Much faster than all the exporting and importing some folks do. Also gives you the opportunity to put the PST file exactly where you want.


----------



## brenth (Apr 6, 2005)

The most basic, easy way is to:

1. On the Toolbar, click file, Import and Export, Export to a file, and choose Personal File Folder (.pst).
2. On the next screen you can choose to export folders separately (if you click on Outlook Today at the top, it will export all the subfolders if you click the small "include subfolders" box near the bottom).
3. In the next window, you can browse to the location where you want to save it (desktop, thumb drive, external drive, etc.).

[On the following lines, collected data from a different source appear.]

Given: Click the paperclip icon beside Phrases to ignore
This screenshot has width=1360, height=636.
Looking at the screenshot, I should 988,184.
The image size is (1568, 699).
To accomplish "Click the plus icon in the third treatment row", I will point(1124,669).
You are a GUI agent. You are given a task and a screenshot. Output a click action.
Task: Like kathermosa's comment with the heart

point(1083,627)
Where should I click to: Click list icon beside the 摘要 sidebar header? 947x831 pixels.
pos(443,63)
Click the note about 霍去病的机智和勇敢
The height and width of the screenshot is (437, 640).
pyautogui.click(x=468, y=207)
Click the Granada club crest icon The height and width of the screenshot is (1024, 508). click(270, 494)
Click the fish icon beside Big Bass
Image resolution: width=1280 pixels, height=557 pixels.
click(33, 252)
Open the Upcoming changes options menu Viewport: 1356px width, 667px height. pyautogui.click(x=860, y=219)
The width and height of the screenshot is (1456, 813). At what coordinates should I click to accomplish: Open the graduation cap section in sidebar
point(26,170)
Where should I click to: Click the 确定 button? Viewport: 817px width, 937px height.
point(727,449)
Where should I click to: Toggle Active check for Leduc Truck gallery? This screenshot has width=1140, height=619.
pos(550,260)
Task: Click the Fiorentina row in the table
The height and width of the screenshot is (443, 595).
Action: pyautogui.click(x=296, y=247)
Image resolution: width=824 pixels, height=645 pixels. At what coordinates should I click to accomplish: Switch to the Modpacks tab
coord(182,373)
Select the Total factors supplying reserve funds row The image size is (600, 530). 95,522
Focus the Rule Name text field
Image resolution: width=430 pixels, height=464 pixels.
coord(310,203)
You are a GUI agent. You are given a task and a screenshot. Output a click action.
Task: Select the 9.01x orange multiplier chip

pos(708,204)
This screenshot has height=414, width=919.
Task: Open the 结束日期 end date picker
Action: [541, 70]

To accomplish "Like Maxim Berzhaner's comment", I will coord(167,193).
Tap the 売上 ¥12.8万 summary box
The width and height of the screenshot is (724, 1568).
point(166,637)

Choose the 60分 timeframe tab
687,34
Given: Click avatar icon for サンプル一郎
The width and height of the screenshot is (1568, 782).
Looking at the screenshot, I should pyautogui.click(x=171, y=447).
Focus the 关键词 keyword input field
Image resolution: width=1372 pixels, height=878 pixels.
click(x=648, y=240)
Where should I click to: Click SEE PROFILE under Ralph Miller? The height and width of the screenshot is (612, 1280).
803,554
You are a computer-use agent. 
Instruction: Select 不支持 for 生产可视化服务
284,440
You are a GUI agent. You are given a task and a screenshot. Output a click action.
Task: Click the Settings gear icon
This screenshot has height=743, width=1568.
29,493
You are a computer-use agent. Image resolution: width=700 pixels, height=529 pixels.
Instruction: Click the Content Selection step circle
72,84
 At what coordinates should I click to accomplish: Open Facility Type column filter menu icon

To get everything onto the new PC, do File, Import and Export again and choose Import from another program, then select Personal File Fodler (.pst), then browse to the location where you saved it.

It seems like a lot of steps, but it's really very easy and quick. I've done this using a 1GB memory stick and a 1GB SD flash card and it works just fine.

Hope this helps.
Brent


----------



## Bob Cerelli (Nov 3, 2002)

Seems like a lot of steps to me too. 

Guess I figured if you already have a PST file with everything already in it, just use that PST file. No real need to export to a second one, copy it, and then import it into yet a third one.


----------



## brenth (Apr 6, 2005)

Just another option. This method actually works better for me than trying to find the right PST file. My sincere apologies if the suggestion isn't deemed helpful.


----------



## Bob Cerelli (Nov 3, 2002)

Not a problem. 

If you don't know how to find the PST file directly, it's easy:

1. In Outlook, use the Folder View 
2. Right click on Personal Folder at the top 
3. Select Properties for Personal Folder 
4. Click on the Advanced button 

With Outlook2002 and 2003 you can also go into the Mail icon in the Control Panel, click on the Data Files button and look at it there. 

Sure beats trying to search or guess for the right one. It will also show if there are multiple files as well. Sometimes this can be the case is people have archived to several PST files.


----------